Le lendemain, j’ai été marcher dans un des rares parcs de Casa: l’Hermitage. Dans mes souvenirs d’enfance, c’était un paradis. Négligé pendant de longues années, il était devenu un lieu de désolation. Restauré avec 30 millions de DH, il a réouvert en 2011. Un bijou. Plus de 14 hectares où la population de Derb Sultan et Koréa, démunie, à forte densité, sans aucun loisir, vient s’oxygéner. J’ai été traumatisée face à la détérioration du site : nous sommes au printemps, pas une fleur, que de la terre rouge. Une verdure délavée, assoiffée. Tout est désolation et reflète la négligence. De nombreux chiens errants seuls ou en meutes. Pas un agent à qui s’adresser.

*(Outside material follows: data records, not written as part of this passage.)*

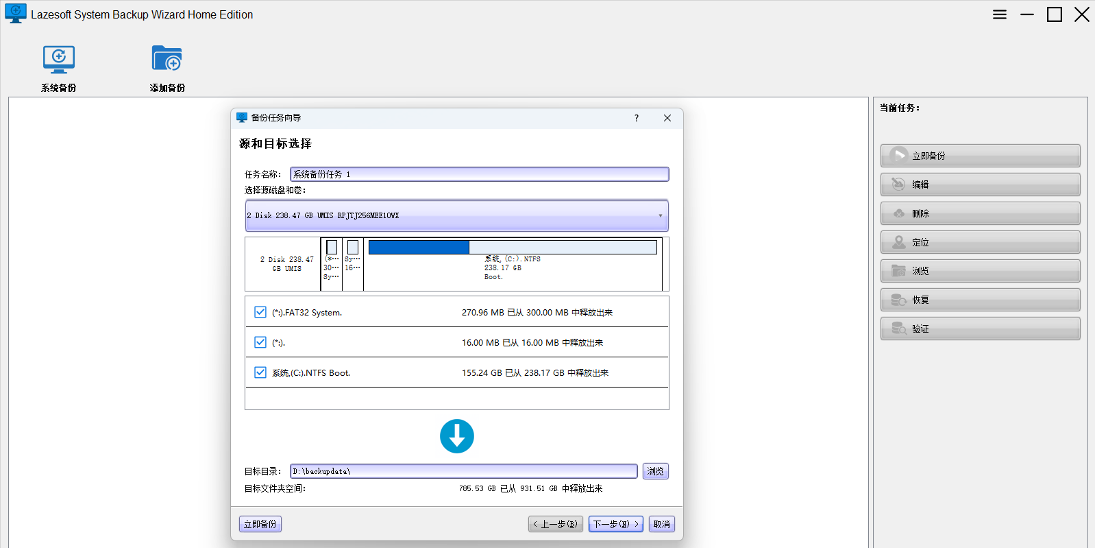Click the 浏览 browse button in right panel
Screen dimensions: 1095x548
point(980,271)
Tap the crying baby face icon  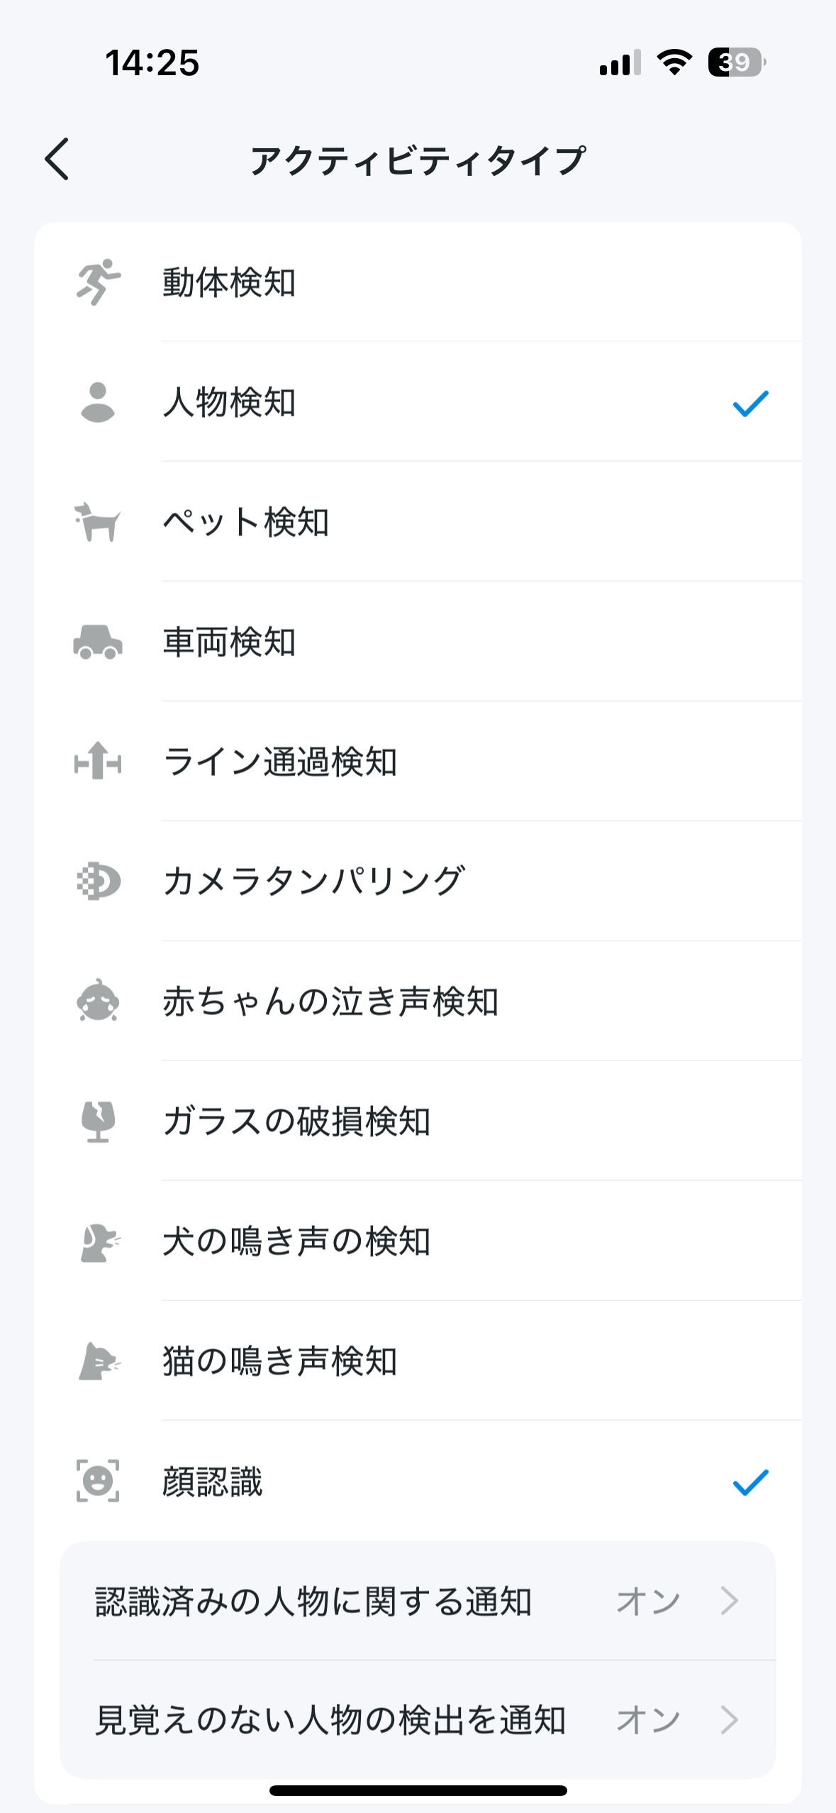click(x=98, y=1001)
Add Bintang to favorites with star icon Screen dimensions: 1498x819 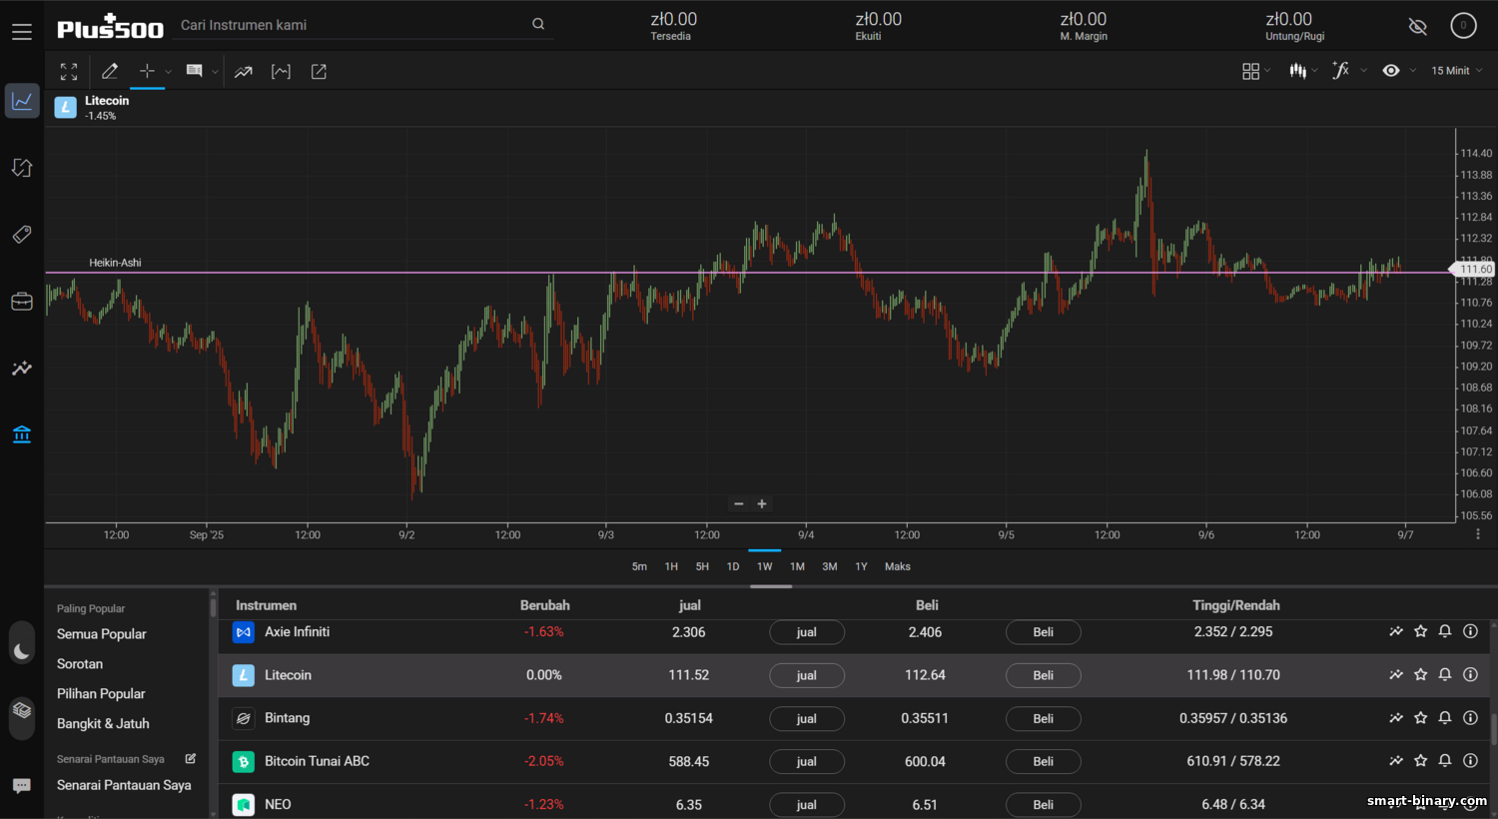pyautogui.click(x=1420, y=718)
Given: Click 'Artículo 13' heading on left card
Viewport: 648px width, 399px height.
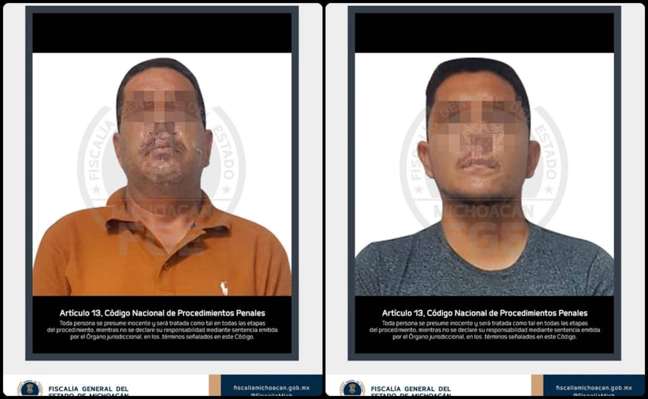Looking at the screenshot, I should [162, 313].
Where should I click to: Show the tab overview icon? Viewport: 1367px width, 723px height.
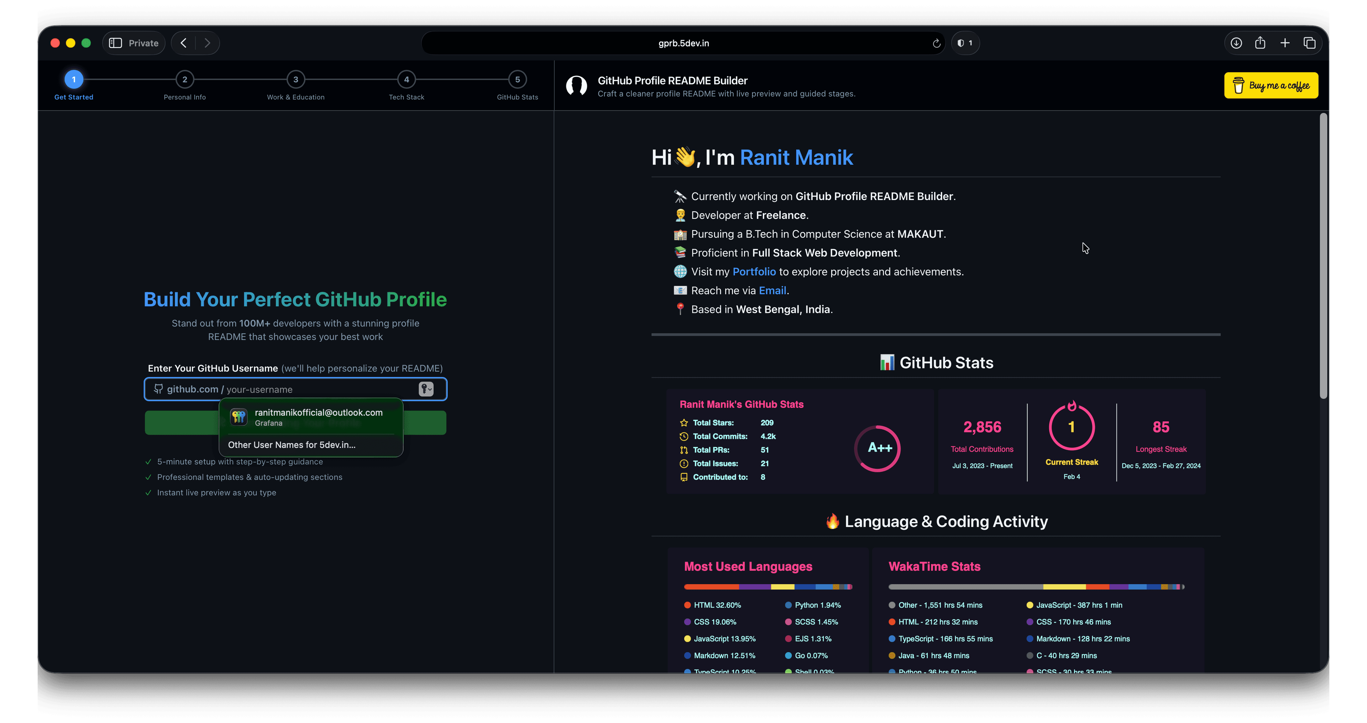point(1309,43)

A côté du parc, un très bel édifice, un centre culturel, immense espace qui a rayonné pendant des années par ses diverses activités pour adultes. Il recevait les enfants de Derb Sultan et Korea, pour des activités multiples, les protégeant de l’oisiveté, mère de tous les maux. Il y a bien plus de 10 ans, le directeur a été rappelé à Rabat, le centre a fermé. Malgré toutes mes tentatives de sensibiliser les ministres de la culture qui se sont succédés, le centre est fermé et se détériore. Inadmissible!

Le lien entre «Le livre noir de la ville blanche», la promenade, le parc et le centre culturel? La gestion, la maintenance, l’entretien, la continuité, le contrôle, le suivi, l’évaluation… Des millions de dirhams dépensés pour le bien-être du contribuable, mais le facteur humain fait défaut. D’un côté le manque de civisme de la population, d’un autre l’incapacité des pouvoirs publics à assurer la continuité, la pérennité en formant du personnel adéquat et en exerçant un contrôle permanent.